Items from a dataset
+ + +
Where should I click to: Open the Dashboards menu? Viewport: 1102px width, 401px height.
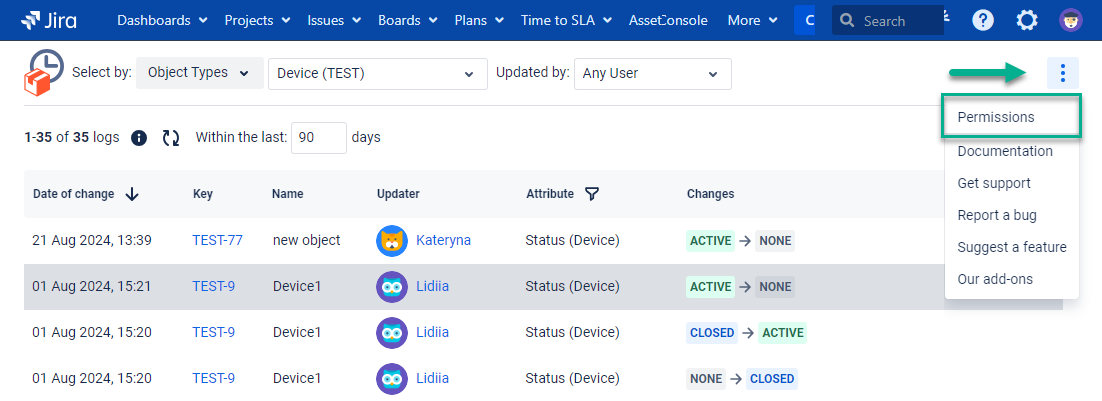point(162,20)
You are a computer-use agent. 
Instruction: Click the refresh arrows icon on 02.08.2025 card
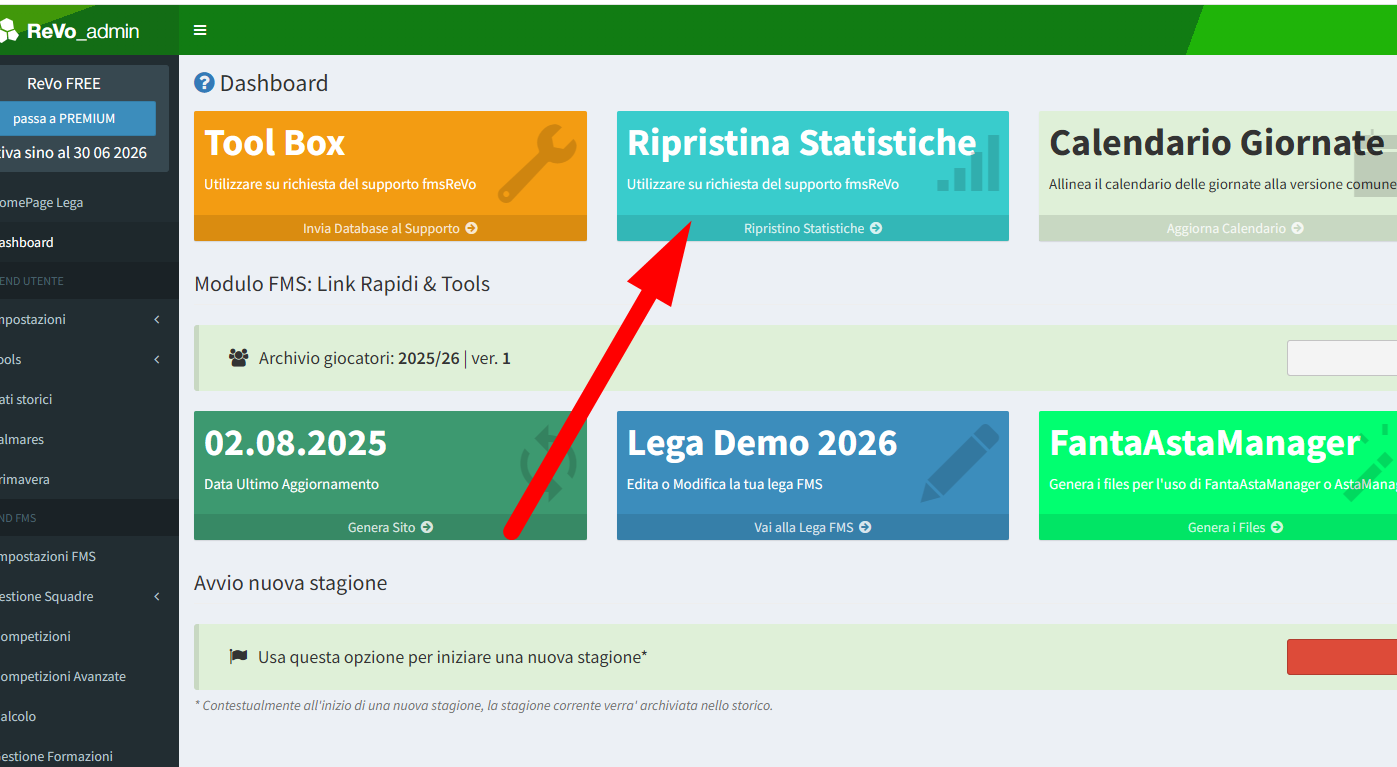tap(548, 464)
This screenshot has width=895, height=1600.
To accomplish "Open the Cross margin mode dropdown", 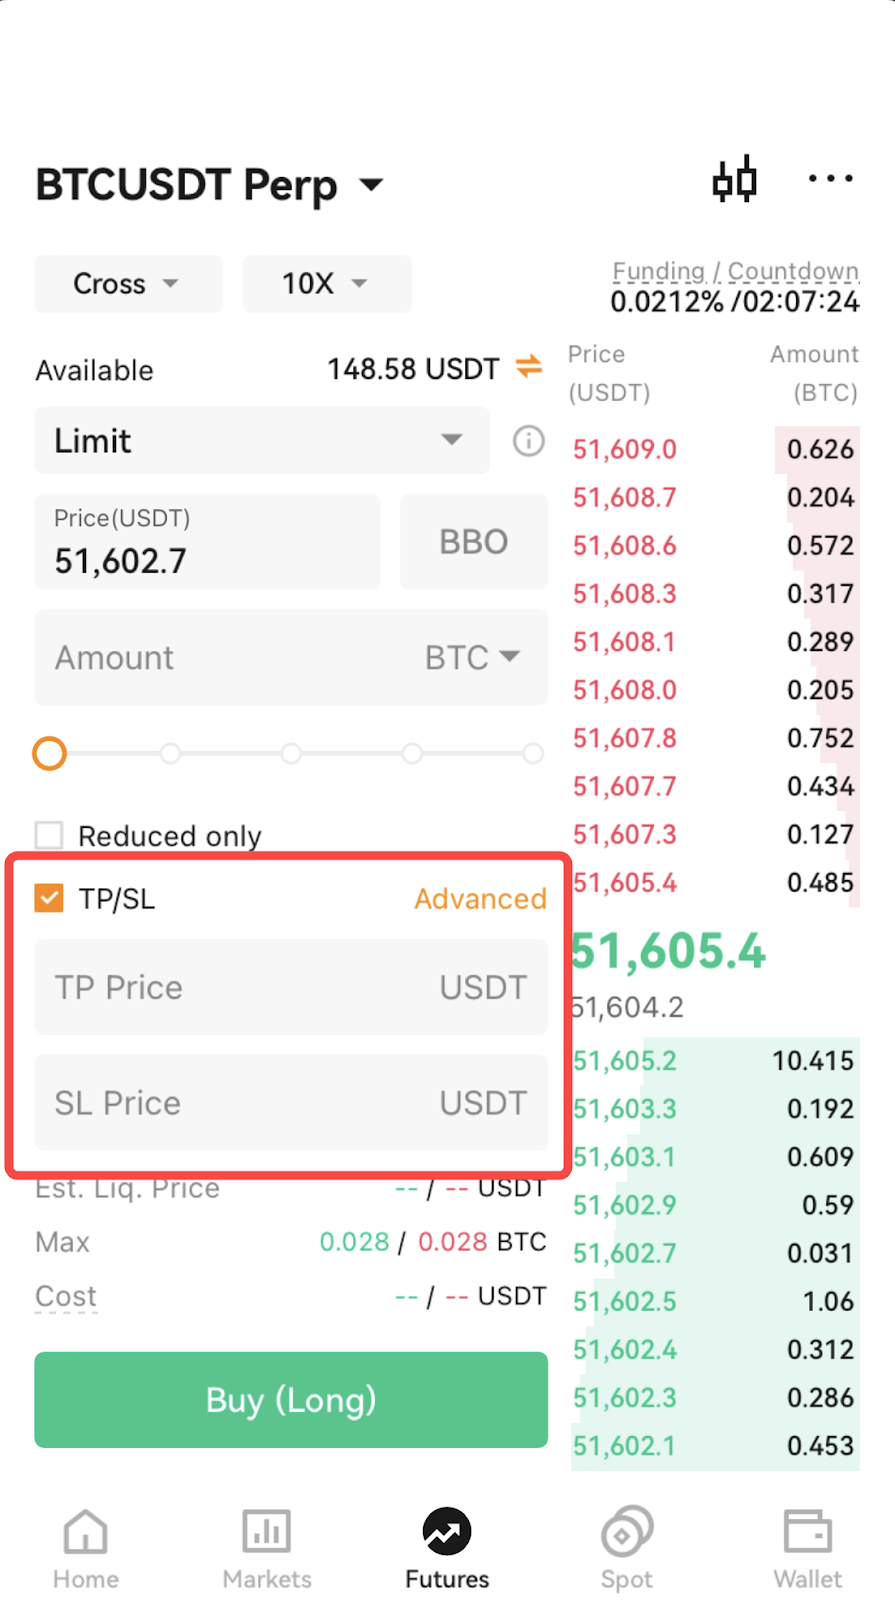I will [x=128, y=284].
+ + +
### INSTRUCTIONS FOR THE TASK:
Extract, word for word, the part of the records that runs from their start through the line containing "tap(548, 464)", including both ends. Omit the pictures from your answer.

### EXERCISE ANSWER:
Where should I click to: Open the Dashboards menu? Viewport: 1102px width, 401px height.
point(162,20)
You are a computer-use agent. 
Instruction: Click the refresh arrows icon on 02.08.2025 card
tap(548, 464)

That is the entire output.